[Extracted text]
Start of Block

Quantitation of 8 Nitrosamines in 12 different solvents by LC-MS/MS system

Significance of the Topic

Recent regulatory findings of nitrosamine impurities in pharmaceuticals have underscored the need for sensitive, reliable analytical methods to monitor N-nitroso compounds. Nitrosamines are potent genotoxic compounds that can form during chemical synthesis and solvent recovery. Ensuring solvent purity with low detection limits is essential for pharmaceutical quality control and patient safety.

Objectives and Study Overview

This study presents a unified LC-MS/MS protocol for the simultaneous quantification of eight nitrosamines—NDMA, NMBA, NDEA, NEIPA, NDPA, NDIPA, NMPA and NDBA—in twelve common organic solvents. The method aims to meet stringent regulatory thresholds (0.03 ppm) and to offer a flexible workflow adaptable to diverse solvent matrices.

Methodology and Used Instrumentation

Three sample-preparation strategies were optimized based on solvent properties:

• Direct injection for water, methanol, ethanol, acetonitrile, isopropanol and DMSO.
• Evaporation and reconstitution (40 °C, 40 min) for dichloromethane, acetone, chloroform and ethyl acetate.
• Dilution in methanol for toluene and dimethylformamide (DMF).

Quantitative analysis was performed using:

• UHPLC Nexera XS system with Shim-pack GIST C18-AQ column (100 × 4.6 mm, 3 µm) at 40 °C and a formic acid–methanol gradient.
• Shimadzu LCMSTM-8045 triple quadrupole mass spectrometer with APCI interface (350 °C), 3 L/min nebulizer and 5 L/min drying gas flows.

End of Block

(Saved data entries)
Start of Block

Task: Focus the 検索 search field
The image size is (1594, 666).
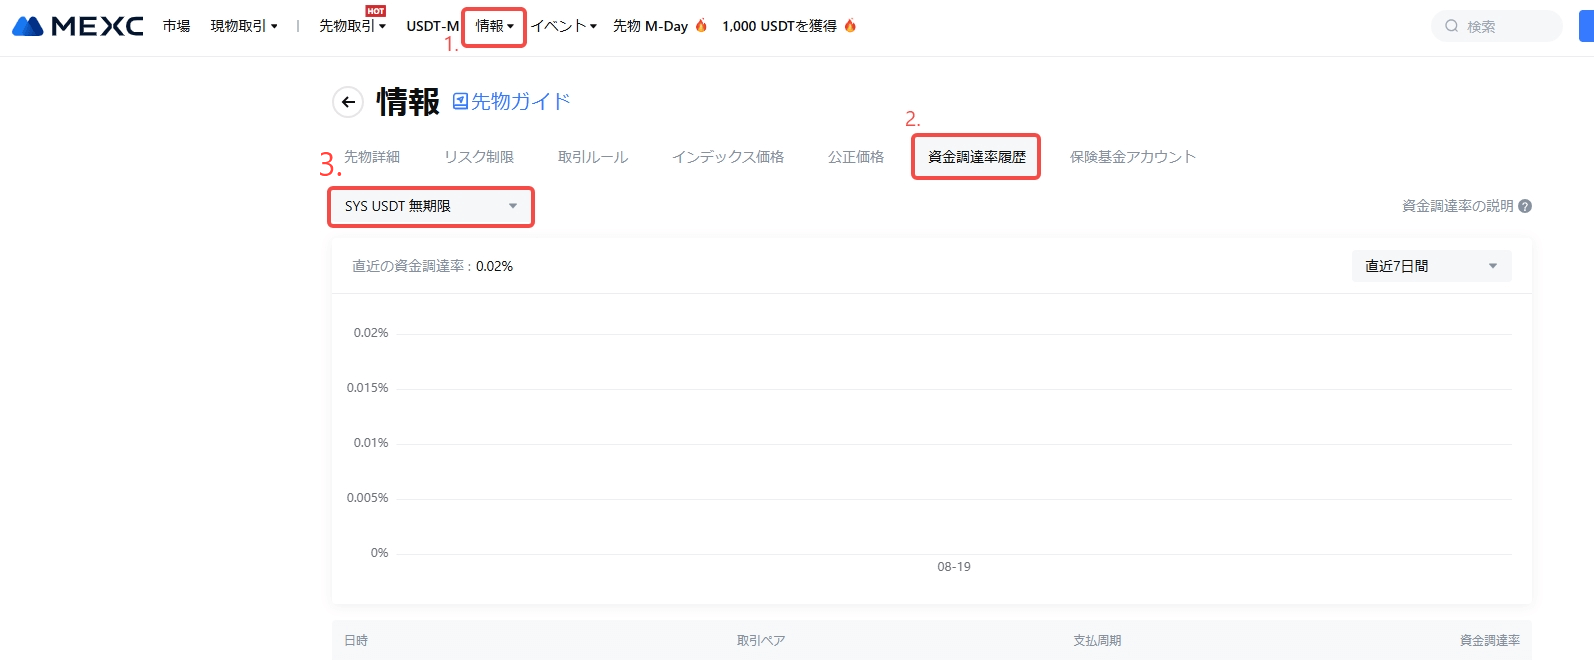Action: click(1507, 26)
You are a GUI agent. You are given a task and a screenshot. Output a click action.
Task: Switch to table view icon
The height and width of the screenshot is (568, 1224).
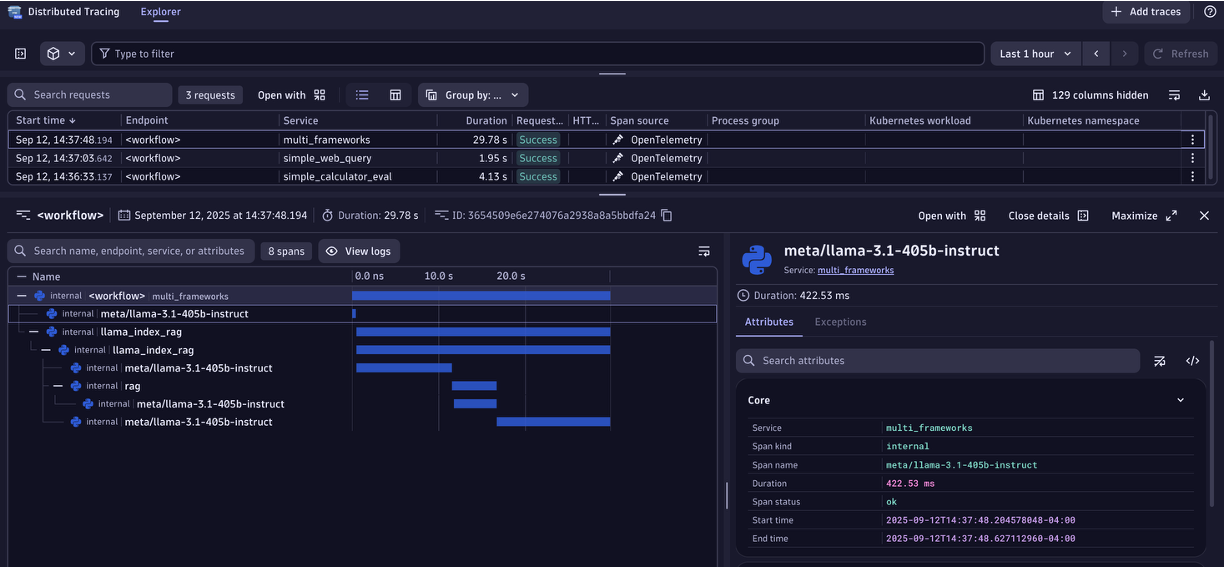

End of Block

[Check your understanding]
a) In the nitrosamine quantitation text, what makes sensitive, reliable methods for monitoring N-nitroso compounds necessary?
b) Carry on the nitrosamine quantitation text from the point where it stops.

[Numbered responses]
a) Recent regulatory findings of nitrosamine impurities in pharmaceuticals have shown the need for such methods. Nitrosamines are potent genotoxic compounds that can form during chemical synthesis and solvent recovery, so solvent purity must be ensured with low detection limits for pharmaceutical quality control and patient safety.

b)
• Multiple reaction monitoring (MRM) transitions with four deuterated internal standards.

Main Results and Discussion

Calibration was linear from 1 to 100 ppb (R² > 0.993) for all analytes. Method limits of quantitation ranged from 0.001 ppm (water) to 0.010 ppm (various organics). Recoveries at LOQ levels fell between 90 % and 120 % for most compounds. Direct injection delivered rapid results for polar solvents, whereas evaporation improved sensitivity in mid‐boiling solvents. DMF and toluene required dilution to avoid matrix interferences. GC-MS remains a complementary option for NDMA in DMF due to coelution issues.

Benefits and Practical Applications

This single LC-MS/MS approach:

• Meets current EMA and FDA nitrosamine limits with LOQs well below 0.03 ppm.
• Reduces method development time by covering multiple solvent classes in one protocol.
• Utilizes stable isotope internal standards for robust quantitation across variable matrices.

The technique can be extended to additional solvents and to other nitrosamine analogues, supporting routine solvent screening in pharmaceutical and chemical industries.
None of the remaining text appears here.